砦内にある食糧庫に火災が発生したため、バーロックスでは慌てて消火作業を行っていたが、その進捗は芳しく無かった。
何故なら、砦内の水のほとんどは生活用水であり、万が一の火災に対処するための消防用水など確保しておらず、裏口の海水を汲んでこなければならなかった。
加えて、構成員の半数近くが(アヤトによって)怪我かあるいは意識不明で動けないため、バケツリレーもままならず、延焼は広がるばかり。備蓄庫の薪が燃え移っていくのもそれをさらに加速させている。

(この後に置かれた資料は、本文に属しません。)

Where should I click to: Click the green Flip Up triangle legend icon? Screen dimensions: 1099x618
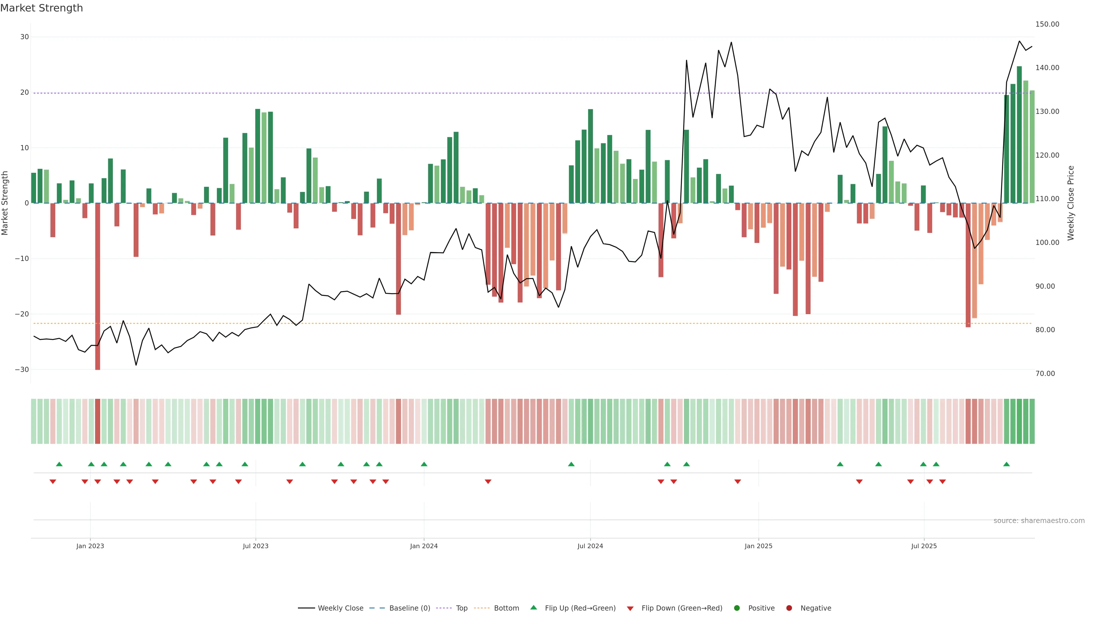pyautogui.click(x=533, y=607)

(アヤトに気絶させられた)首領であるバーロックも、火災の騒ぎを聞いてようやく意識を取り戻したのだが、もはや事態は取り返しがつかないところまで悪化していた。ちなみに彼は右の歯の半分以上を欠損していた。
「何やってんだ!さっさと消火しろ!」
「今やってます!やってますから、お頭も手伝ってくれませんかね!?」
怒鳴り散らして消火作業を急がせるバーロックだが、手下どもから逆に怒鳴り返される。
さらにバーロックの元に聞きたくない報告が届けられる。
「お、お頭!確保していた海巫女が連れ去られました!」
「あァ!?見張りは何やってやがった!?いや、あの穀潰しの傭兵野郎はどうした!?」
「傭兵の奴は正面門のところでやられてます!海巫女を連れ去った奴の仕業です!この火事もきっと……!」
「ぐぐぐ……クソ!クソ!クソが!どいつもこいつも役立たずどもがぁぁぁぁぁ!!」
地団駄を踏んで悔しがるバーロック。
「いいからお頭も手伝ってくださいよ!このままじゃ俺達まで燃えちまいます!」
火災が鎮火した頃には、砦の居住区の半分近くが全焼しており、食糧庫も完全に灰になってしまったため、バーロックスは (アヤトの目論見通り)深刻な食糧不足に悩まされるのだった――。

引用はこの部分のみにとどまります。